**WHAT THIS TASK INVOLVES**
Please transcribe the stretch of the listing from the line containing "The height and width of the screenshot is (373, 662)." through the line containing "Action: coord(91,456)", with both of those lines included.

==== STORED DATA

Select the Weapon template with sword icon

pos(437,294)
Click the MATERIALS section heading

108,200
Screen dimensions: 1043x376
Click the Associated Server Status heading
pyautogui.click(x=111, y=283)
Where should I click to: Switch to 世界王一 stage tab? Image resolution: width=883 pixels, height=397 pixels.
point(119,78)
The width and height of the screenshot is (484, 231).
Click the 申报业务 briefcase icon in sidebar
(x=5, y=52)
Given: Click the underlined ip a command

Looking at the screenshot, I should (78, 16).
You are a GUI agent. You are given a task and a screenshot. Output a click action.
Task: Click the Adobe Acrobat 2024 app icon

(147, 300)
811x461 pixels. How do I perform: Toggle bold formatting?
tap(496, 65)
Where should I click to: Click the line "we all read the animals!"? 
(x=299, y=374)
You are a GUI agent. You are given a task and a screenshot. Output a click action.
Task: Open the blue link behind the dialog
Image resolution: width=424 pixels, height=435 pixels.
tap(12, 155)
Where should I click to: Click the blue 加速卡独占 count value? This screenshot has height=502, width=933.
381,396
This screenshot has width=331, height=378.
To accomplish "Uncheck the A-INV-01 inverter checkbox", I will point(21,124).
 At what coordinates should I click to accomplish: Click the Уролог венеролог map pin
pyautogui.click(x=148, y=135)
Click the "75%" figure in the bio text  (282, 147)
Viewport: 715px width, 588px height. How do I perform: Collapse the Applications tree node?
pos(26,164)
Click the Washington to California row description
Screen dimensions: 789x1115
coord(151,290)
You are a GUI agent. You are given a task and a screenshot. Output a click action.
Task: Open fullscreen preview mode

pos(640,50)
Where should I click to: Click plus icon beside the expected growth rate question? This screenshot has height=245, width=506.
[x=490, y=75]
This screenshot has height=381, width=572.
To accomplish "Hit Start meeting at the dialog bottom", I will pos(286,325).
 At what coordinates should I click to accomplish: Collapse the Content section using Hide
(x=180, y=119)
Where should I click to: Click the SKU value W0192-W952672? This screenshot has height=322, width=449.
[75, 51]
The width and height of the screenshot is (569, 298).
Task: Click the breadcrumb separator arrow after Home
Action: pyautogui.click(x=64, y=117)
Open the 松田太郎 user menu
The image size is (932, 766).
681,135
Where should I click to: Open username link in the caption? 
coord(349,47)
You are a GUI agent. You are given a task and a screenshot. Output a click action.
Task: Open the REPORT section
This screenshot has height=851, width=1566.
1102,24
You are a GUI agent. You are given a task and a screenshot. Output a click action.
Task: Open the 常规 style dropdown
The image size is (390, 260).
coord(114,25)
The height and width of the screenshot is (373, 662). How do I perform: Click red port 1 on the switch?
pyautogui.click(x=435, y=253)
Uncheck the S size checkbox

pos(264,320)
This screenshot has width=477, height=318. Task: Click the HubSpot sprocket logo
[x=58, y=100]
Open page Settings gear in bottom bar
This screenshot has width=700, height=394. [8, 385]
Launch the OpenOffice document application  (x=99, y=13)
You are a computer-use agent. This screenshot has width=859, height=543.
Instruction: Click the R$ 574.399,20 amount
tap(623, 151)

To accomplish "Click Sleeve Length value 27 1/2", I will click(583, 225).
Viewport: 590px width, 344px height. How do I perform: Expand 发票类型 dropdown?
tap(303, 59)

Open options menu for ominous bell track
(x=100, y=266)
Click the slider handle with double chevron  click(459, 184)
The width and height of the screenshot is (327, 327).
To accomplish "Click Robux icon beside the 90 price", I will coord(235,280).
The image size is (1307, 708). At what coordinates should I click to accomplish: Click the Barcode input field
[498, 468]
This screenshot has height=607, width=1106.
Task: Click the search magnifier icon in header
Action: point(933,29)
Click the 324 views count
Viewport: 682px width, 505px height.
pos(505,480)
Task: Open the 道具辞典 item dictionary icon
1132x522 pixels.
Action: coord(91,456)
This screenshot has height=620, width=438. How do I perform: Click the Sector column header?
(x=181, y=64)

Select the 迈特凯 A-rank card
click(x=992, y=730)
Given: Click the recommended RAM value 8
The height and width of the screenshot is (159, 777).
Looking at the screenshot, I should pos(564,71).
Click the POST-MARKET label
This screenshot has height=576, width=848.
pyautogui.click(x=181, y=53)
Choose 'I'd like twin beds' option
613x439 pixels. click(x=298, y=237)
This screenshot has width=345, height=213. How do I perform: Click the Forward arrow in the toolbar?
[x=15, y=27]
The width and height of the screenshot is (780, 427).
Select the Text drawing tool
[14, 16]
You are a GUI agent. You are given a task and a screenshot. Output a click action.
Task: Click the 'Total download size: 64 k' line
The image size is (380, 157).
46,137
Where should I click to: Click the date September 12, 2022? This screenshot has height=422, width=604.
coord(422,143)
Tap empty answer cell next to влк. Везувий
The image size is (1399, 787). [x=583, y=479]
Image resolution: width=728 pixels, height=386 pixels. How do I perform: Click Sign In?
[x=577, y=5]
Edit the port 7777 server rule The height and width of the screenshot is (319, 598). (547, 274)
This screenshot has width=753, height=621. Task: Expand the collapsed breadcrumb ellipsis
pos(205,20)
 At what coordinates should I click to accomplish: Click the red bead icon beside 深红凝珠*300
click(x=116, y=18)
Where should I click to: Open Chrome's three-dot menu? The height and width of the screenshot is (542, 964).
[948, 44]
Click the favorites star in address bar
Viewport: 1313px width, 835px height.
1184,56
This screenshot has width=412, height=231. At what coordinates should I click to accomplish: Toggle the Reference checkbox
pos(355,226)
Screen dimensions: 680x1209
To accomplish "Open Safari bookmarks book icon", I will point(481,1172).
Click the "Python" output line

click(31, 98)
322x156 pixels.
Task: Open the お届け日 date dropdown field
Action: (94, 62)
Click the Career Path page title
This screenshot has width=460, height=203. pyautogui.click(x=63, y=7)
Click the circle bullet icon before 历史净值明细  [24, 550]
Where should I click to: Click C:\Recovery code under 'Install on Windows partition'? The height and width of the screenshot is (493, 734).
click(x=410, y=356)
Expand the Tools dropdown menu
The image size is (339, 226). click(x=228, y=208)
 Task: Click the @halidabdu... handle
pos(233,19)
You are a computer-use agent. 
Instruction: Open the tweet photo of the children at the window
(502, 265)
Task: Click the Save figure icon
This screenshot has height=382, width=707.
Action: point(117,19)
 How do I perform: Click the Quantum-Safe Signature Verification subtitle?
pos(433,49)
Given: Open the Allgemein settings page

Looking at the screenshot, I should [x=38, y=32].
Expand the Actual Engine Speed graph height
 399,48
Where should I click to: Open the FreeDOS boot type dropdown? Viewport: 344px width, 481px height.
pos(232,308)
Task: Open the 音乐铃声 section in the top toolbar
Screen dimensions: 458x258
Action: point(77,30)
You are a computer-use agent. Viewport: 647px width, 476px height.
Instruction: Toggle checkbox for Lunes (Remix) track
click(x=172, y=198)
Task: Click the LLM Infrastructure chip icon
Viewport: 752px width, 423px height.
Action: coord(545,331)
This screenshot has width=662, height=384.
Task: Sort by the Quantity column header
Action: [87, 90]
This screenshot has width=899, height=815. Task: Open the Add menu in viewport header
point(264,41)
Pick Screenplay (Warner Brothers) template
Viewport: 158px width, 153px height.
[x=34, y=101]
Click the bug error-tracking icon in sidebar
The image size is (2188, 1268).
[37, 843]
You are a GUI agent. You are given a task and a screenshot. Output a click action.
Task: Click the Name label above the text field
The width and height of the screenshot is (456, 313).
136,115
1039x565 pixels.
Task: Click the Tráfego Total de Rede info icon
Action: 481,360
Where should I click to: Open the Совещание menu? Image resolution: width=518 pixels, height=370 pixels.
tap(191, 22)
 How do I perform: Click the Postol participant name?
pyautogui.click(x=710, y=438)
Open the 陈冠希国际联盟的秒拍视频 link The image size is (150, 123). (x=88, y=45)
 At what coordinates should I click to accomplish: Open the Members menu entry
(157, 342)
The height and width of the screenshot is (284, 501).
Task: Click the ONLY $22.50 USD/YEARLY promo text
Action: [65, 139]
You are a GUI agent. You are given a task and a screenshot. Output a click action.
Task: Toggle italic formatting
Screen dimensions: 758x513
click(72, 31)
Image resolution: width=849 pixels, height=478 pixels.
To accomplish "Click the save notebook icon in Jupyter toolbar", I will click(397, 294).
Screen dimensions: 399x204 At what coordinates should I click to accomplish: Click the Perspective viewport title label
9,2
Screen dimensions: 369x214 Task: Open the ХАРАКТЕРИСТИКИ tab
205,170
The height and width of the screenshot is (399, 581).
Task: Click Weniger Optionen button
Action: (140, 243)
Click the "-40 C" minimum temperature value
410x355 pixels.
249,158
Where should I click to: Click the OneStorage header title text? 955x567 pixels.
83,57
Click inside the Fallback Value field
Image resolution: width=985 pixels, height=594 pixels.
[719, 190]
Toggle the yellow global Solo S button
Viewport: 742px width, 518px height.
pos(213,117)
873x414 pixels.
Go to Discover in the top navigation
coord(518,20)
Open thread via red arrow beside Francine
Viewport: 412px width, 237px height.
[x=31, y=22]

========

**RESPONSE BELOW**
The height and width of the screenshot is (373, 662). How do I perform: Click red port 1 on the switch?
pyautogui.click(x=435, y=253)
Uncheck the S size checkbox

pos(264,320)
This screenshot has width=477, height=318. Task: Click the HubSpot sprocket logo
[x=58, y=100]
Open page Settings gear in bottom bar
This screenshot has width=700, height=394. [8, 385]
Launch the OpenOffice document application  (x=99, y=13)
You are a computer-use agent. This screenshot has width=859, height=543.
Instruction: Click the R$ 574.399,20 amount
tap(623, 151)

To accomplish "Click Sleeve Length value 27 1/2", I will click(583, 225).
Viewport: 590px width, 344px height. How do I perform: Expand 发票类型 dropdown?
tap(303, 59)

Open options menu for ominous bell track
(x=100, y=266)
Click the slider handle with double chevron  click(459, 184)
The width and height of the screenshot is (327, 327).
To accomplish "Click Robux icon beside the 90 price", I will coord(235,280).
The image size is (1307, 708). At what coordinates should I click to accomplish: Click the Barcode input field
[498, 468]
This screenshot has height=607, width=1106.
Task: Click the search magnifier icon in header
Action: point(933,29)
Click the 324 views count
Viewport: 682px width, 505px height.
pos(505,480)
Task: Open the 道具辞典 item dictionary icon
1132x522 pixels.
Action: coord(91,456)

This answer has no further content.